Gold microflowers greatly enhance SERS signals from molecules

July 13, 2011
Warsaw, Poland--Researchers at the Polish Academy of Sciences have developed gold aggregates called microflowers that enhance SERS signals ten million times compared to other substrates.

Warsaw, Poland--To obtain strong enhancement of electromagnetic radiation emitted by single molecules using surface-enhanced Raman spectroscopy (SERS), the sample being analyzed must be placed on an appropriately shaped substrate; unfortunately, the lack of cost-effective and user-friendly substrates limits the application of the SERS spectroscopy method. But researchers at the Institute of Physical Chemistry of the Polish Academy of Sciences (IPC PAS; www.ichf.edu.pl) may have developed a breakthrough: flower-like micrometer-sized gold aggregates that enhance SERS signals ten million times compared to other substrates.

Marcin Fiałkowski, associate professor at IPC PAS says that the microflowers (to be distinguished from nanoflowers) resemble peaked mountains (with peak heights measured in nanometers) covered with a layer of gold. The substrates are fabricated by depositing spherical, strongly ragged gold structures precipitating from solution, on a slide surface. When observed under electron microscope, these micrometer-sized spheres resemble flower buds composed of many gold petals.

The highest enhancement of a SERS signal occurs when a molecule is placed in the meeting area of two "peaks" of the substrate. The effect can be hardly reached with existing mountain-like surfaces, as the peaks there are distinctly separated. The situation on the substrates made with gold flowers is different: the ragged microflowers form thick, complex 3D structures with numerous meeting areas between the petals, enhancing the signals emitted from the flower substrates by ten million times that of other substrates.

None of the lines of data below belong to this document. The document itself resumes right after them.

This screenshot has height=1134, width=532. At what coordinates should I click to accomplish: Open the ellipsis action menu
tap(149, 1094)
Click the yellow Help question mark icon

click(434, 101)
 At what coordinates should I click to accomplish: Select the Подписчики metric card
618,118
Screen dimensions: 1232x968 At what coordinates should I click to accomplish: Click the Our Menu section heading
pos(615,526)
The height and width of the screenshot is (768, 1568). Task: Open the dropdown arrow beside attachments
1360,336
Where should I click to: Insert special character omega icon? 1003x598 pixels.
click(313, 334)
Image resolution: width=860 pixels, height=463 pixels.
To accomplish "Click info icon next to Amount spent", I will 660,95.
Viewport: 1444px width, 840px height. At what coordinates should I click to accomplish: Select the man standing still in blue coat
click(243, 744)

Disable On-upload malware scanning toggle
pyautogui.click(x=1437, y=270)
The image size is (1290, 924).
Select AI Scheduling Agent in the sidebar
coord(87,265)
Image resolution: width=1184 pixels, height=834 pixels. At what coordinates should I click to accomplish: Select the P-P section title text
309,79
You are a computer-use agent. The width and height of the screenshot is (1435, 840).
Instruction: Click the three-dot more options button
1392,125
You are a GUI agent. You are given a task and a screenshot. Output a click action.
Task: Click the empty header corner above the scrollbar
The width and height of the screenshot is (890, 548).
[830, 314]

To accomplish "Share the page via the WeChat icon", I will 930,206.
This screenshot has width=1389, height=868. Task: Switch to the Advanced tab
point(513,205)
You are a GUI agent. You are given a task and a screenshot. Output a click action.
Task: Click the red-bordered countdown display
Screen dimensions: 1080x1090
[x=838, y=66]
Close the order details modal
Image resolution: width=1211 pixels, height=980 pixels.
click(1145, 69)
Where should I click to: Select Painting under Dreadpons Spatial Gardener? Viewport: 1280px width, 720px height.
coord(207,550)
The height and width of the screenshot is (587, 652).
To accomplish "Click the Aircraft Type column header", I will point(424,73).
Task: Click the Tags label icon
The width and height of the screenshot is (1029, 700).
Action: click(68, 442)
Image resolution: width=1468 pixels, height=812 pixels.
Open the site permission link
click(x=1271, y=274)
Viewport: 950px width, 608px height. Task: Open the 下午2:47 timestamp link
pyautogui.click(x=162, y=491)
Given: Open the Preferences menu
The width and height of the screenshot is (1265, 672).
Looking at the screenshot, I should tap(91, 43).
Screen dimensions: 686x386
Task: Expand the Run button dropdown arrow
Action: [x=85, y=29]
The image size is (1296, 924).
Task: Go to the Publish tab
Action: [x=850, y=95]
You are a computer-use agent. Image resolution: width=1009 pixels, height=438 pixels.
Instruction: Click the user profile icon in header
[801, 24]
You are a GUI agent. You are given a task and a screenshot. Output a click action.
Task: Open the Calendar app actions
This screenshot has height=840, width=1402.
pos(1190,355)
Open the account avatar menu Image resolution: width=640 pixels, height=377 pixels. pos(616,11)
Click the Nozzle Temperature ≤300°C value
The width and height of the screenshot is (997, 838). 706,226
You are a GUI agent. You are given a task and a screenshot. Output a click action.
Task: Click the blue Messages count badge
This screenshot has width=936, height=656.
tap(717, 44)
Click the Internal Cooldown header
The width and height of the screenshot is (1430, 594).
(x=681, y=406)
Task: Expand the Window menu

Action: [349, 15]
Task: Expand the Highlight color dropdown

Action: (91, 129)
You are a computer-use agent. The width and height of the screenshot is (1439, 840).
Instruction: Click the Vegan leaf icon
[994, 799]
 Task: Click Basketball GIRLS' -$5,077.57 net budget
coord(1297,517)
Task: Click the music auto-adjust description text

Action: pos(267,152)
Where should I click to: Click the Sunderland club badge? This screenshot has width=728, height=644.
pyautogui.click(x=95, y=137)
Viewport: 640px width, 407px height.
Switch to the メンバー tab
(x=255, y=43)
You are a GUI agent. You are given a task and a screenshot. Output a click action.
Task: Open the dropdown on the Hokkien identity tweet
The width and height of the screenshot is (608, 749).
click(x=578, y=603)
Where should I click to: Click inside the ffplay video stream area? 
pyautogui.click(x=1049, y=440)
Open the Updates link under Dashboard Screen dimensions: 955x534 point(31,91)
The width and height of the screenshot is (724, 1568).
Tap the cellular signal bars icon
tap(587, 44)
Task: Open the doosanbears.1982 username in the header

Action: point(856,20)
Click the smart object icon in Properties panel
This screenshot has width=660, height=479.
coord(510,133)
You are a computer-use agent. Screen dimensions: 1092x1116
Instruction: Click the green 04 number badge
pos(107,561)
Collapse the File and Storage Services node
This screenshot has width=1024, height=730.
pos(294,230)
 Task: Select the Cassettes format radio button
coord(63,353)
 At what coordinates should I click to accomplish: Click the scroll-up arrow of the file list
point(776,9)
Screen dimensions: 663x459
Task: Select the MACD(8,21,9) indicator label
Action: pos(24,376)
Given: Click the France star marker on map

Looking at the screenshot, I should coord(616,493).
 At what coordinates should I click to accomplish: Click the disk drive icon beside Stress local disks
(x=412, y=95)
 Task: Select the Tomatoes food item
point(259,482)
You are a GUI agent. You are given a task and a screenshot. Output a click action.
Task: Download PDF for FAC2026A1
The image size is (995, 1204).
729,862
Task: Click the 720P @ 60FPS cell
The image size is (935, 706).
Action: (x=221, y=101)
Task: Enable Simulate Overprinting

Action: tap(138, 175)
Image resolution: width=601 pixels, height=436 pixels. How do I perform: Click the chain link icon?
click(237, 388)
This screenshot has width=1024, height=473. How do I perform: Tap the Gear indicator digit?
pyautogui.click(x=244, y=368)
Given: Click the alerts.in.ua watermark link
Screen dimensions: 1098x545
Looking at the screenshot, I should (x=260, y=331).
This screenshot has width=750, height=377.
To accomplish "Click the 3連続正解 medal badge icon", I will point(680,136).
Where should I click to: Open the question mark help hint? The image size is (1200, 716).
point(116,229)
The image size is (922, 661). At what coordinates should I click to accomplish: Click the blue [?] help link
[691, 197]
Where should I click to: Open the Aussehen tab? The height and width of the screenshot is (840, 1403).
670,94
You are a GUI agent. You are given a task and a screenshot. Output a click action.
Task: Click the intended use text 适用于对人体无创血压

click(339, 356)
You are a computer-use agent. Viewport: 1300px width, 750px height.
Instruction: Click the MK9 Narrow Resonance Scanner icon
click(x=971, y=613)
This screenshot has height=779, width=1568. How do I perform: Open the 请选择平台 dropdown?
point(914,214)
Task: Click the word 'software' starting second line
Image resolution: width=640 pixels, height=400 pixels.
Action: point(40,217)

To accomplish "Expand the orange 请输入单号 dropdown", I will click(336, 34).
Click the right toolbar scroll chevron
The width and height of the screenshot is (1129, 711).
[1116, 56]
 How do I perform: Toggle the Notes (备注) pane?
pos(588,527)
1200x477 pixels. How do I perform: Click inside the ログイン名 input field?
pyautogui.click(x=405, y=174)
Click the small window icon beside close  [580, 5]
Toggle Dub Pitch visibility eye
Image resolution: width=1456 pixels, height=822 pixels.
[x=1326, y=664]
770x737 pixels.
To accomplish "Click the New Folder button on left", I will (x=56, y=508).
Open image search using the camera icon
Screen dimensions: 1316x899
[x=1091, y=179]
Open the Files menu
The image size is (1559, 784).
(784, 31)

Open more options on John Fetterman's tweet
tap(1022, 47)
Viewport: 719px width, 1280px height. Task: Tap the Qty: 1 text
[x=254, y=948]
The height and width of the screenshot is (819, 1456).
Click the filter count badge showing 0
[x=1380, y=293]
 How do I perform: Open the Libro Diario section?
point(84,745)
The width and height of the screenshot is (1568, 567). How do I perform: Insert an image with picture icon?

Equally crucial as the enhancement is the repeatability of signals obtained from a specific substrate, which is excellent for the gold microflowers. The signals originating from molecules of the same type that are placed at different locations on the same substrate are very similar to each other, and this is not always the case for surfaces obtained with other methods.

The fabrication of substrates using gold flowers is fast, simple, cheap, and does not require a robot or clean room. The reaction mixture contains only a gold salt and a reducing agent, mixed in an appropriate mixing ratio, with the role of the reducing agent to reduce gold cations to metallic gold. The deposition of gold flowers is usually completed within one hour, and the substrate is ready for use on the next day.